Время и снова время - Элтон Бен - Страница 58
- Предыдущая
- 58/67
- Следующая
– Да, мистер Бентли, – печально кивнул Ньютон, внезапно еще постаревший, если это возможно для восьмидесятичетырехлетнего старика. – И я бы поступил так же.
В обсуждении исторических ошибок и нынешнего состояния человечества они задались вопросом, сможет ли исправление первых улучшить второе, и были вынуждены заключить: хоть Британия 1727 года крайне неприглядна – разгул сифилиса, угроза банкротства, религиозные и династические свары, постоянная опасность якобинской революции, исходящая от шотландцев, – путь развития страны вполне удовлетворителен, а посему идея кое-что подлатать в ее истории представляется слишком рискованной.
– Всякая гипотетическая перемена, пусть даже самая крохотная, – сказал Бентли, – тотчас откроет дорогу бесконечному числу неведомых вариантов. Может выйти еще хуже.
– Именно. Нельзя исключить, что станет еще хуже, – согласился Ньютон, глядя в окно, в которое барабанил проливной дождь. – Все последние тридцать лет я преодолевал ужас перед такой возможностью. Он мучил меня днем и преследовал ночью. Жизнь моя превратилась в кошмар.

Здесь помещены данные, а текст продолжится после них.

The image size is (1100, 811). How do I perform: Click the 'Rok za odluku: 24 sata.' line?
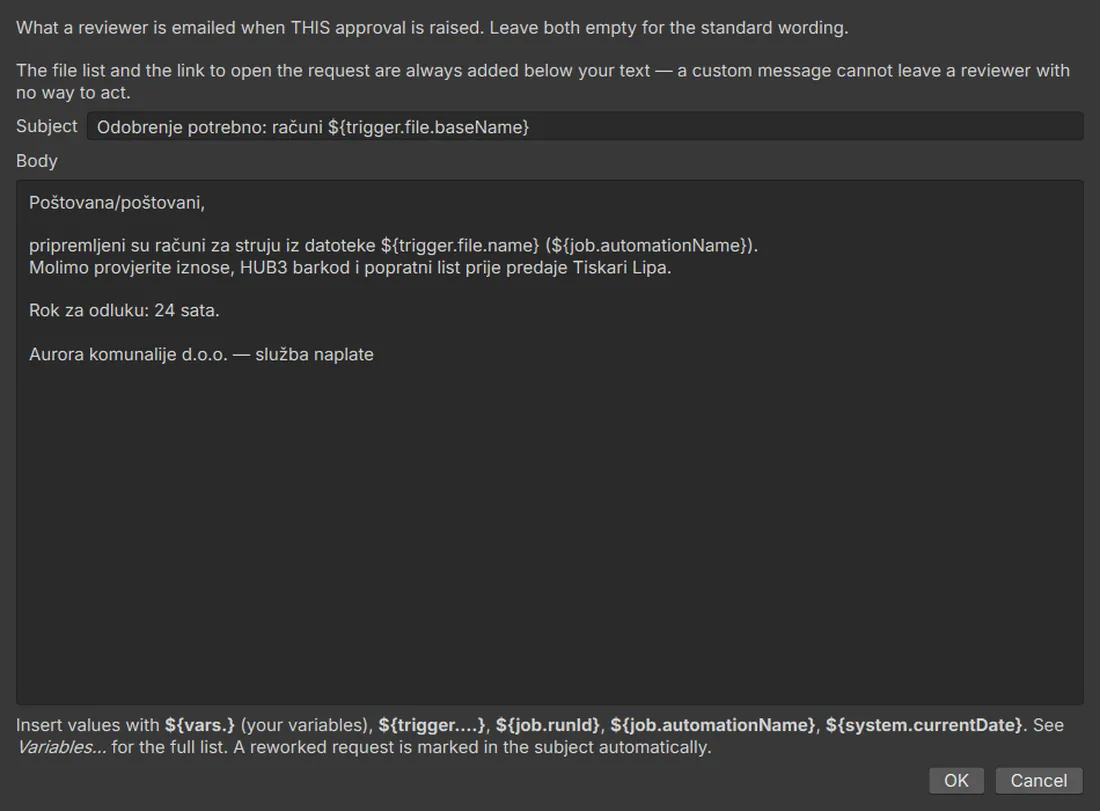124,310
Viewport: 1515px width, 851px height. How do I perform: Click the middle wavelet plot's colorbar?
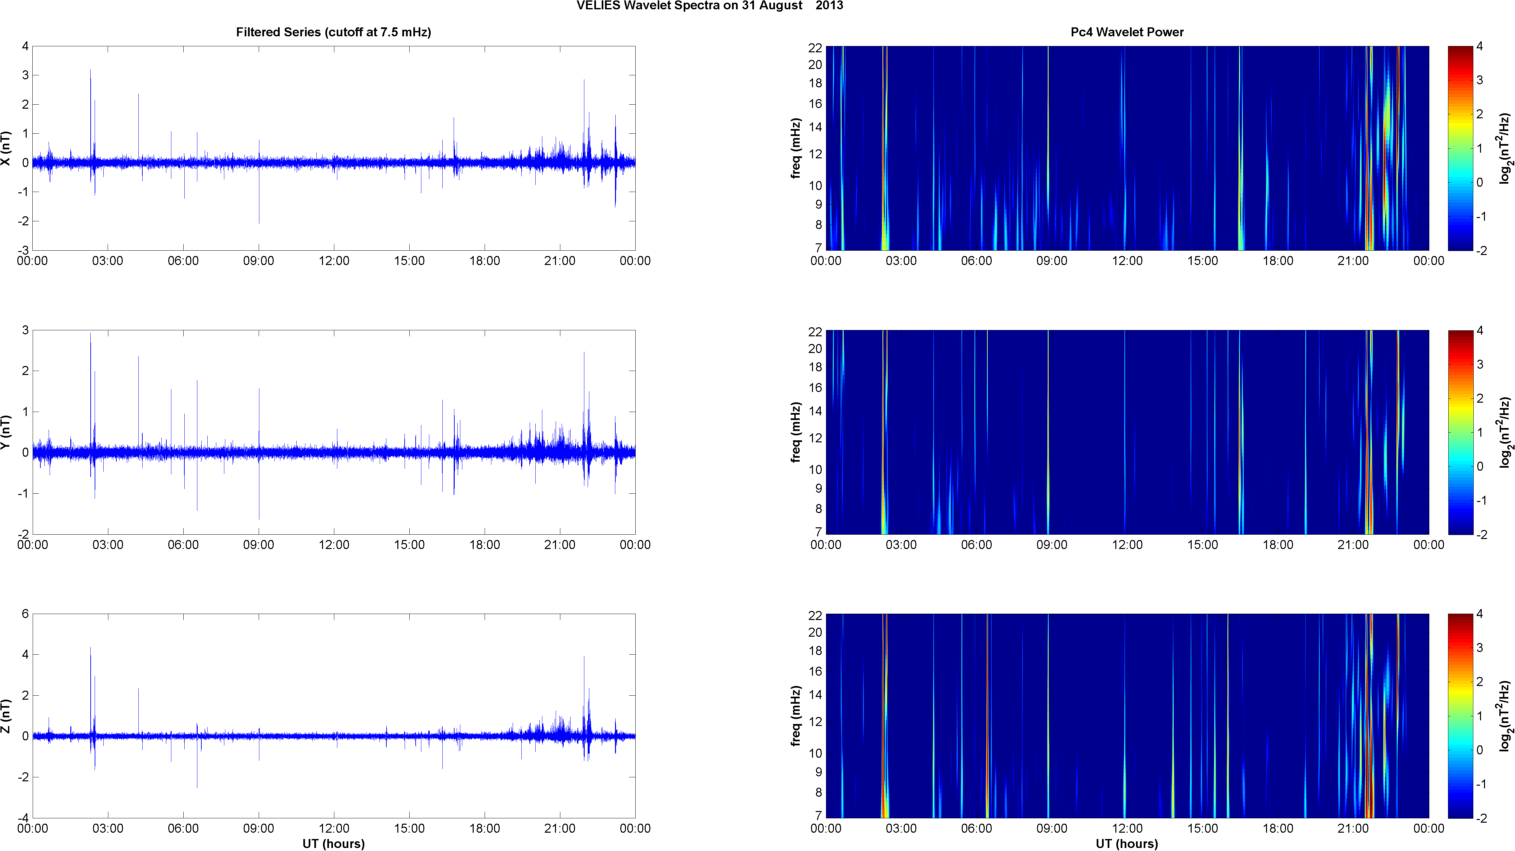point(1460,432)
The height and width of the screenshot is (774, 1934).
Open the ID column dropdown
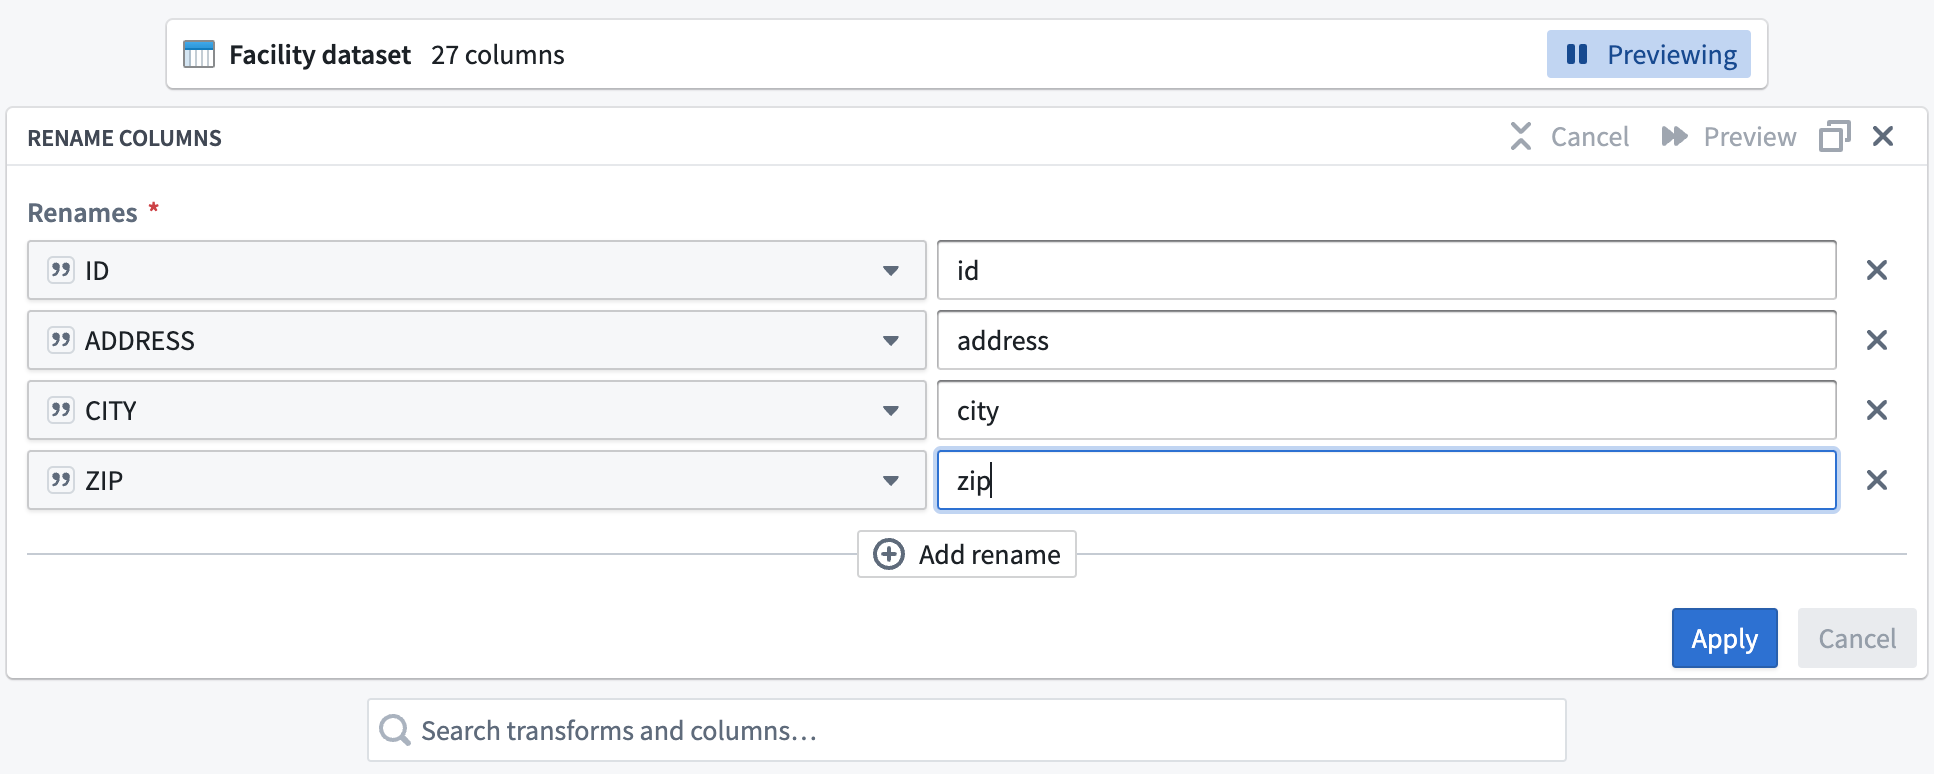(x=476, y=270)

– Но почему, сэр Исаак? – снисходительно улыбнулся Бентли. – В конце концов, это лишь игра. Не в наших силах в самом деле изменить прошлое.
– Да, сэр, вы правы.
– Ну вот. Тогда отбросьте недобрые мысли и насладитесь вином.
– Но через триста лет, вполне вероятно, смогут другие.
– Изменить прошлое? Надеюсь, вы шутите?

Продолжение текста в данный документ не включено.